No yachting match could be so pretty as these boats, tacking and changing their figures, with their white sails, painted sides, and elegant forms, as compared with our northern sea boats. Our superior sailing, however, was soon confessed, and we went past them. As we did so, several goodnaturedly threw cucumbers and other fruits on board.

We cast anchor not far from the second castle near the northern side, and put ashore to water where we saw a spring. It was evening, and under the shade of a fine plane tree, by a pool lined and edged with marble, before a fountain of elegant architecture, sat on variegated carpets some majestic Turks. They were armed and richly dressed. Their composed, placid countenances seemed unmoved at our approach. One of them spoke and made me a sign to draw nearer. I did so, and with an air at once courteous and commanding he signed to me to sit near him and offered me a long pipe to smoke. After some pause he put questions, and smiled when I could not answer them. By their gestures and the word Inglis I saw they were aware of our nationality. They looked approbation and admired the quality of my grey cloth coat. After some minutes I rose and left them with a bow, enchanted with their politeness, and fancying myself in a scene of the 'Arabian Nights.'

Shortly after we were visited by our consul and his son. We learnt later that they were Jews, but their handsome appearance imposed completely on us, and, in spite of the mixture of Jewish obsequiousness, their Turkish dignity made us conceive a prodigious opinion of them. The consul understood quickly that I was a milordo, and taking from his pocket an antique intaglio he begged my acceptance of it with a manner I in my innocence thought I could not refuse. I was anxious to show my sense of his courtesy by the offer of a pound of best Dartford powder, which, after some pressing, he accepted; but at the same time added, so far as I understood through the interpreter, that he hoped I did not mean to pay him for his intaglio. I was overcome with confusion, shocked at my own indelicacy in giving so coarse an expression to my gratitude, and I would have given worlds to have undone the whole affair. Of course my embarrassment was perfectly needless. A little experience of them taught me that this was only the shallow finesse of the Orientals, and looking back I have laughed to think of my ingenuous greenness at that time.

The following day Captain Cannady and myself, with my despatches and baggage, the Black Joke not being allowed to approach the capital,[3] embarked in a Turkish rowboat with a reis and twelve men, to go up to Constantinople. Now for the first time I felt myself thoroughly divided from England.

The wind and current were against us, and we were forced to put ashore early in the evening of the first day. I pitched my tent on the shore opposite Abydos. It soon attracted the notice of an aga who appeared on a fine Arab horse, and sent a message to know who and what we were. We made a fire and stayed there all night sitting round it, and I felt as if I was at the theatre, passing my first night on foreign soil among strange bearded faces and curious costumes lit up by the flames. I refused a bed and slept on a rug, but next day I thought I should have dropped with faintness and fatigue.

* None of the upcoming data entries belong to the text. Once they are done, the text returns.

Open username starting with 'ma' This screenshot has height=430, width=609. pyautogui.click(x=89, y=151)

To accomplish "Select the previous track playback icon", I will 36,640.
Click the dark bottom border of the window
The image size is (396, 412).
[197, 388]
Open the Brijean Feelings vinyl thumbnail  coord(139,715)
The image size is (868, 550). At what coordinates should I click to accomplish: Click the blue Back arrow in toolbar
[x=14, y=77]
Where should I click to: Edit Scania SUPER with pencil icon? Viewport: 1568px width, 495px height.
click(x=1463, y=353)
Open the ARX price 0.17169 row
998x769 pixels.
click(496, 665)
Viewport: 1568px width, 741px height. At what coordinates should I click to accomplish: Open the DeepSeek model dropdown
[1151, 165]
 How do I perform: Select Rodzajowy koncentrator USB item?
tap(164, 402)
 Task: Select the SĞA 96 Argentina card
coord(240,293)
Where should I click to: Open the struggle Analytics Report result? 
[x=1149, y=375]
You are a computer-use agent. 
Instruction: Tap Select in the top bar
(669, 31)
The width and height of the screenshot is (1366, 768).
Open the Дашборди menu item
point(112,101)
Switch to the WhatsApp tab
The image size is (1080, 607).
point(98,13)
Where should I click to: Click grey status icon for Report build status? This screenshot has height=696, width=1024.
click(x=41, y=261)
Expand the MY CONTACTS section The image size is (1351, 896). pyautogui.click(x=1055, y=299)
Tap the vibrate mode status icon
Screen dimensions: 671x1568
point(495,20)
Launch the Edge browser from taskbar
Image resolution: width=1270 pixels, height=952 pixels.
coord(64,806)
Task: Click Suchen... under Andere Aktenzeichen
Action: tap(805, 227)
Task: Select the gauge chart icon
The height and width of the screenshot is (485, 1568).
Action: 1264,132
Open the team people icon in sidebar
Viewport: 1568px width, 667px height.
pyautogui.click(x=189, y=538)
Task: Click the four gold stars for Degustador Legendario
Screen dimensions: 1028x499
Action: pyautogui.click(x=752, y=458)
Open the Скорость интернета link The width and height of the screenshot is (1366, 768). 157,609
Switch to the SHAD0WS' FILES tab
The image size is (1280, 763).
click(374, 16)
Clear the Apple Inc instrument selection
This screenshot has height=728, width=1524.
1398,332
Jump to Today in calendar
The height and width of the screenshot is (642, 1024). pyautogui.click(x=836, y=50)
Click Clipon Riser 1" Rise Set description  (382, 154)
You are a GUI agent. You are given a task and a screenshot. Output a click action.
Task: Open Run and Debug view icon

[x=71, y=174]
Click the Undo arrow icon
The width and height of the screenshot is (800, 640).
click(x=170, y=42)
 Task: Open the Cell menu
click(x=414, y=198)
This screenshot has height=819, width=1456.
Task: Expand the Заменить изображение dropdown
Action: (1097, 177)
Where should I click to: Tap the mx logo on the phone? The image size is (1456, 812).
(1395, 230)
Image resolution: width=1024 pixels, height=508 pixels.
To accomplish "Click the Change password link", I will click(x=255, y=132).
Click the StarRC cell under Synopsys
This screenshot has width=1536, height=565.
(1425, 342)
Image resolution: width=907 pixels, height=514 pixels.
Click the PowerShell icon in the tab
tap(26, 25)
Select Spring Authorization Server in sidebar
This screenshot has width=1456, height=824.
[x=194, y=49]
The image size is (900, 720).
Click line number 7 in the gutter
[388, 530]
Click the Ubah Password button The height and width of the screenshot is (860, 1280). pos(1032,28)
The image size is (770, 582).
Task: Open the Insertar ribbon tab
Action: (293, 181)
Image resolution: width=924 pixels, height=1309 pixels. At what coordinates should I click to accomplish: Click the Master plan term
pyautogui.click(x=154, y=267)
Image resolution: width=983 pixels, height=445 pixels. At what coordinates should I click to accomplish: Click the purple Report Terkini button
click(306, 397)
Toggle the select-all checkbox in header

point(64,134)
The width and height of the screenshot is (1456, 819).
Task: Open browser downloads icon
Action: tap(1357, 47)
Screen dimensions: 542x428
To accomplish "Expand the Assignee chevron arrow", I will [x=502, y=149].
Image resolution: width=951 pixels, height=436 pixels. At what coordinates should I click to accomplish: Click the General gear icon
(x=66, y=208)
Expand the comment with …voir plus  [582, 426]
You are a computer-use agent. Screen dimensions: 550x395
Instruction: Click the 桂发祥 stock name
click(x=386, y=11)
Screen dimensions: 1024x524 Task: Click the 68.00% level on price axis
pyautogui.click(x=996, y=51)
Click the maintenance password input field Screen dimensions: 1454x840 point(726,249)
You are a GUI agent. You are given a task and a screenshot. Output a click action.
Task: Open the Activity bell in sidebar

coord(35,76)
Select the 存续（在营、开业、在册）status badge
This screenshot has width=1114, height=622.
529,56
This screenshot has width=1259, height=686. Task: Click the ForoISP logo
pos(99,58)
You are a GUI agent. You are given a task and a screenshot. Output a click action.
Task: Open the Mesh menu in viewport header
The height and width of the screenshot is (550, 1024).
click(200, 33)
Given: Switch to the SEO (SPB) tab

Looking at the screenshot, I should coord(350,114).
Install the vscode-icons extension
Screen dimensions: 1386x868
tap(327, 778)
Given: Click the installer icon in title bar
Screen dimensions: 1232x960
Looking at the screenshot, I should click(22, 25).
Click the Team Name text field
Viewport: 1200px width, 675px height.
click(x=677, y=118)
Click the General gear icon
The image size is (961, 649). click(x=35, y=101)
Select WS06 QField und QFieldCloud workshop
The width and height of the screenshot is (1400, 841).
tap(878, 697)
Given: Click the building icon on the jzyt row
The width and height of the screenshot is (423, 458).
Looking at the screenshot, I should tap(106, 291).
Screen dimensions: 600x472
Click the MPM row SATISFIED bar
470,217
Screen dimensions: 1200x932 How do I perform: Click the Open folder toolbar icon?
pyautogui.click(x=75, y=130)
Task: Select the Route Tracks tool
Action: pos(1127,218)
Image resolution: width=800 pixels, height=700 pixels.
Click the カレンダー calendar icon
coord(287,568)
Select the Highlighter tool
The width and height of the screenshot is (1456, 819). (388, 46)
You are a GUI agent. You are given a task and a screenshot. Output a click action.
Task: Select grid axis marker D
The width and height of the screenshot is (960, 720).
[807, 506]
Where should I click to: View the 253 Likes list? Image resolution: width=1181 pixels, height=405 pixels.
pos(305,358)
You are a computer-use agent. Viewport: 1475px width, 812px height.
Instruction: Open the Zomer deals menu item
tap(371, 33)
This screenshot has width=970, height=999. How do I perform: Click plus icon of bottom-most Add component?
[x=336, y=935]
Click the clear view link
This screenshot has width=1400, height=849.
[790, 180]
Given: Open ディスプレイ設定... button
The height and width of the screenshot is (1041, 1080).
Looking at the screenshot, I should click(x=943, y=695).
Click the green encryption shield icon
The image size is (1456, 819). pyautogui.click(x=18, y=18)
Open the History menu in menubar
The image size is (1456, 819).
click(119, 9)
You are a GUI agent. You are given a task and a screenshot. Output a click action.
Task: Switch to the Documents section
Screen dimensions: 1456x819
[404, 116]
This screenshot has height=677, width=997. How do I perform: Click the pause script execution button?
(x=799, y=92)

I soon got accustomed to lying on hard ground, and, in after times, I have slept for many a three months running without even taking off my clothes except to bathe, or having any other bed than my pamplona or my pelisse. The second night we slept at Gallipoli, and altogether, owing to the strong wind, we were no less than five days getting to Constantinople.

Our Turks were obliging and cheerful, but had very little air of discipline, and the work they did they seemed to do by courtesy. The reis was a grave, mild old man, who sang us Turkish songs.

We approached Constantinople as the sun rose, and as it shone on its glorious piles of mosques and minarets, golden points and crescents, painted houses, kiosks and gardens, our Turks pulled harder at their oars, shouting 'Stamboul, guzel azem Stamboul!' The scene grew more and more brilliant as we drew nearer, till it became overwhelming as we entered the crowded port. Nothing but my despatches under my arm recalled me from a sense of being in a dream. In forty days, spent as it were, in the main, in the sameness of shipboard, I had jumped from sombre London to this fantastic paradise.